** Opening DATA EXTRACTS block **

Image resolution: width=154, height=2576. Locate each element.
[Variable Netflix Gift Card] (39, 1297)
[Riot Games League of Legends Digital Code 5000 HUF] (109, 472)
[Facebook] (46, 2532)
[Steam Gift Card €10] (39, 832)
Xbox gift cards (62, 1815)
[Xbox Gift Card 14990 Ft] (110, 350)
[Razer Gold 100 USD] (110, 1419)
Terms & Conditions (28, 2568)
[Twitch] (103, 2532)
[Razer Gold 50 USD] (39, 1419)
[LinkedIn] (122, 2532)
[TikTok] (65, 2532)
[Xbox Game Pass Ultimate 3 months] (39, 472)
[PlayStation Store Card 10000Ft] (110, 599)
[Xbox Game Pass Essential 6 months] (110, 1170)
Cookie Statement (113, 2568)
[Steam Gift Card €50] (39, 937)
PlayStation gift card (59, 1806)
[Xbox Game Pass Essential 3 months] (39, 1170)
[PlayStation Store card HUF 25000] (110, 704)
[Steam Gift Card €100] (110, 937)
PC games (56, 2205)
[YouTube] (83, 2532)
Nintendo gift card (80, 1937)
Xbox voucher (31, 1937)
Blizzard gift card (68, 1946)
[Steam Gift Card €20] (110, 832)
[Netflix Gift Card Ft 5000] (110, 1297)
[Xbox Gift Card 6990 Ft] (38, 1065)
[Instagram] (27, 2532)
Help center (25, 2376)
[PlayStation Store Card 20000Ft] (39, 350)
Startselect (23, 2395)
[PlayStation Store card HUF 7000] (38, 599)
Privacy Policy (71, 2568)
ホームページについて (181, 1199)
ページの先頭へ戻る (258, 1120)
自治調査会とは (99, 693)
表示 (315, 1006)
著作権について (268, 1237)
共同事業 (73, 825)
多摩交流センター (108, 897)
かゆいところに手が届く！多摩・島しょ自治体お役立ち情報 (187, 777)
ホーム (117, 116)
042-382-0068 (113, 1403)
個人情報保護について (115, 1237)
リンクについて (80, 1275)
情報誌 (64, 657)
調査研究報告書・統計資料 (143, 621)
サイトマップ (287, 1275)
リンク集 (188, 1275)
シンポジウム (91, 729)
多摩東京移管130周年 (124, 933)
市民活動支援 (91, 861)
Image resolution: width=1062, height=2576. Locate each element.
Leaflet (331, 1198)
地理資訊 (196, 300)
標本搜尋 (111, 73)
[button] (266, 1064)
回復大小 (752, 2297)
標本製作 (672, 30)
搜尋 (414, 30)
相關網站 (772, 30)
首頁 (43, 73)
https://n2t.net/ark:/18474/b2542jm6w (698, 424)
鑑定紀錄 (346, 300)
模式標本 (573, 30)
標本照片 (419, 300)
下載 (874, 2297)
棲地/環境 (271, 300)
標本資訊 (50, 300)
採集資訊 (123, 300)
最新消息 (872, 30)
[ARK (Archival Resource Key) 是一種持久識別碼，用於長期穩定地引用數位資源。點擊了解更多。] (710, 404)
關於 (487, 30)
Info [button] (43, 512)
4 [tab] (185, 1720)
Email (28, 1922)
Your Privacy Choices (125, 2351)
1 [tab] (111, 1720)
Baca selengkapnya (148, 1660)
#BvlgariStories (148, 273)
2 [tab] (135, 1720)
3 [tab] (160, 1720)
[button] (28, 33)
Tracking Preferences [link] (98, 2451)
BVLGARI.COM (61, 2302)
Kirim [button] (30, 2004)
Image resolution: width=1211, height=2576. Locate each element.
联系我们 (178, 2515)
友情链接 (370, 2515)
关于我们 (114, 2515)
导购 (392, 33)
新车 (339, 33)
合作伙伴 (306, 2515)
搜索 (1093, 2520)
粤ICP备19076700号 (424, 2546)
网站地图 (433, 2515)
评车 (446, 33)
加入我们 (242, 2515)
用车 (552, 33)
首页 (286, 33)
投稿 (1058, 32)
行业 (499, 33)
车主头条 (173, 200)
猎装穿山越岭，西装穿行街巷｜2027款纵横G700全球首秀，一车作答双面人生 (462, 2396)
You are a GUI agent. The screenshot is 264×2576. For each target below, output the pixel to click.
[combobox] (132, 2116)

** Closing DATA EXTRACTS block **

◆ YOUR TASK ◆
Among the lines above, repeat exactly those from the line with "[Riot Games League" to the line with "[Twitch] (103, 2532)", counting both ends.

◆ OUTPUT FOR THIS TASK ◆
[Riot Games League of Legends Digital Code 5000 HUF] (109, 472)
[Facebook] (46, 2532)
[Steam Gift Card €10] (39, 832)
Xbox gift cards (62, 1815)
[Xbox Gift Card 14990 Ft] (110, 350)
[Razer Gold 100 USD] (110, 1419)
Terms & Conditions (28, 2568)
[Twitch] (103, 2532)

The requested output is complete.